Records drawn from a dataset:
..........

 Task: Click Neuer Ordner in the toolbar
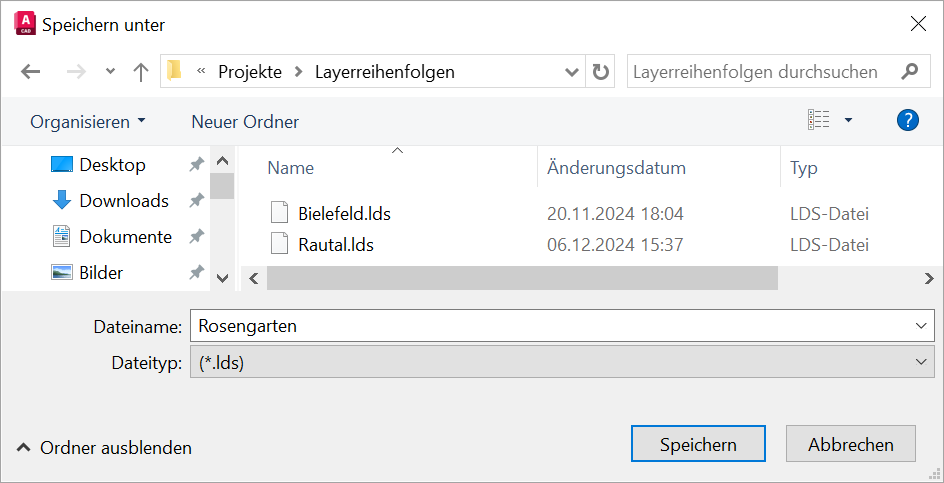245,122
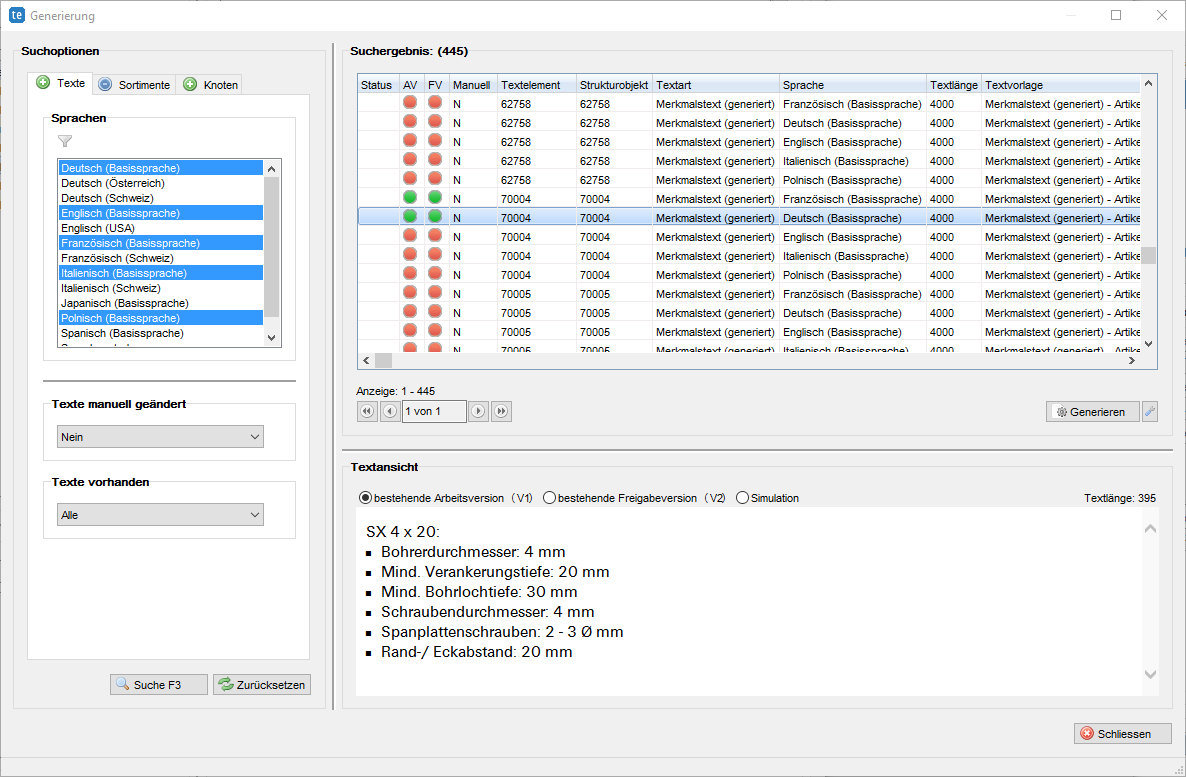Go to first results page

pyautogui.click(x=367, y=412)
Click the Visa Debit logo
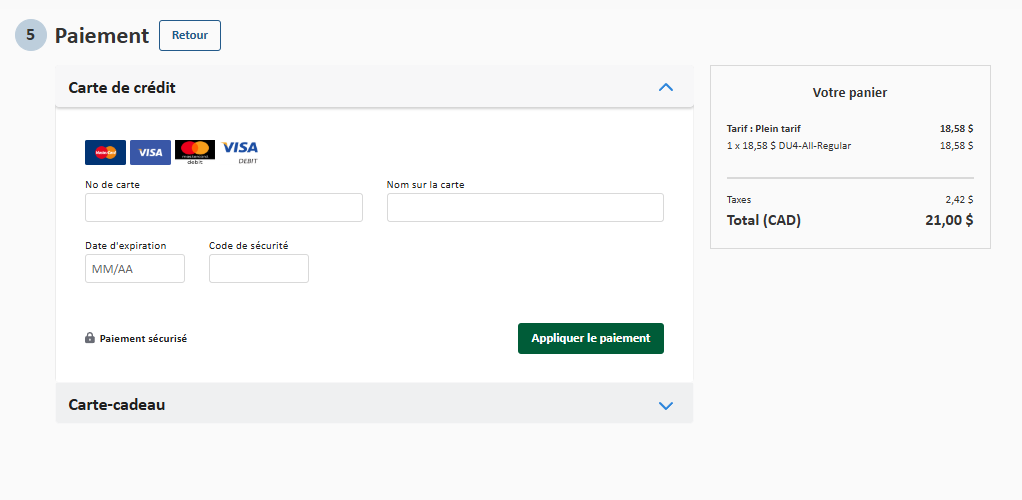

..........

WORK ITEM:
Set every entry down again word for word, but not the pictures.

WORKED SOLUTION:
 Task: Click Neuer Ordner in the toolbar
245,122
Go to first results page

pyautogui.click(x=367, y=412)
Click the Visa Debit logo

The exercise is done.